The median income for a household in the city was $34,212, and the median income for a family was $39,938. Males had a median income of $30,086 versus $19,196 for females. The per capita income for the city was $15,362. About 5.5% of families and 7.7% of the population were below the poverty line, including 6.6% of those under age 18 and 6.7% of those age 65 or over.
==Government==
The City of Three Forks is a Mayor–council government form of government in which the City Council is chaired by an elected Mayor. These two entities form the legislative and executive branches of the government. There are six elected City Council members.

Randy Johnston became mayor in 2022. He was unopposed in the 2025 election.

==Infrastructure==
Three Forks Airport is a public use airport located 1 mile southeast of town.

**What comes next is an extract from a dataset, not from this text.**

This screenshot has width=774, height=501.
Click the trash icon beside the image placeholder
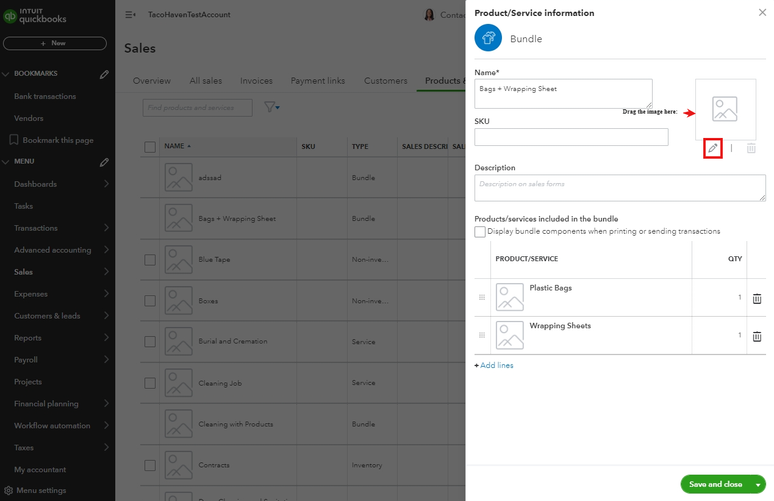click(x=751, y=148)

A large beaver dam measuring 2,139 feet (650 m) long, 14 feet (4.3 m) high and 23 feet (7.0 m) thick at the base is located within the Three Forks area, which was the longest known beaver dam until 2007.

==Education==
The municipality is in the Three Forks Elementary School District and the Three Forks High School District. The Three Forks elementary and high school districts are both a part of Three Forks Public Schools.

Three Forks Schools educates students from kindergarten through 12th grade. Three Forks High School's team name is the Wolves.

The Three Forks Community Library is a public library.

==Media==
The Three Forks Voice is a weekly newspaper serving the area.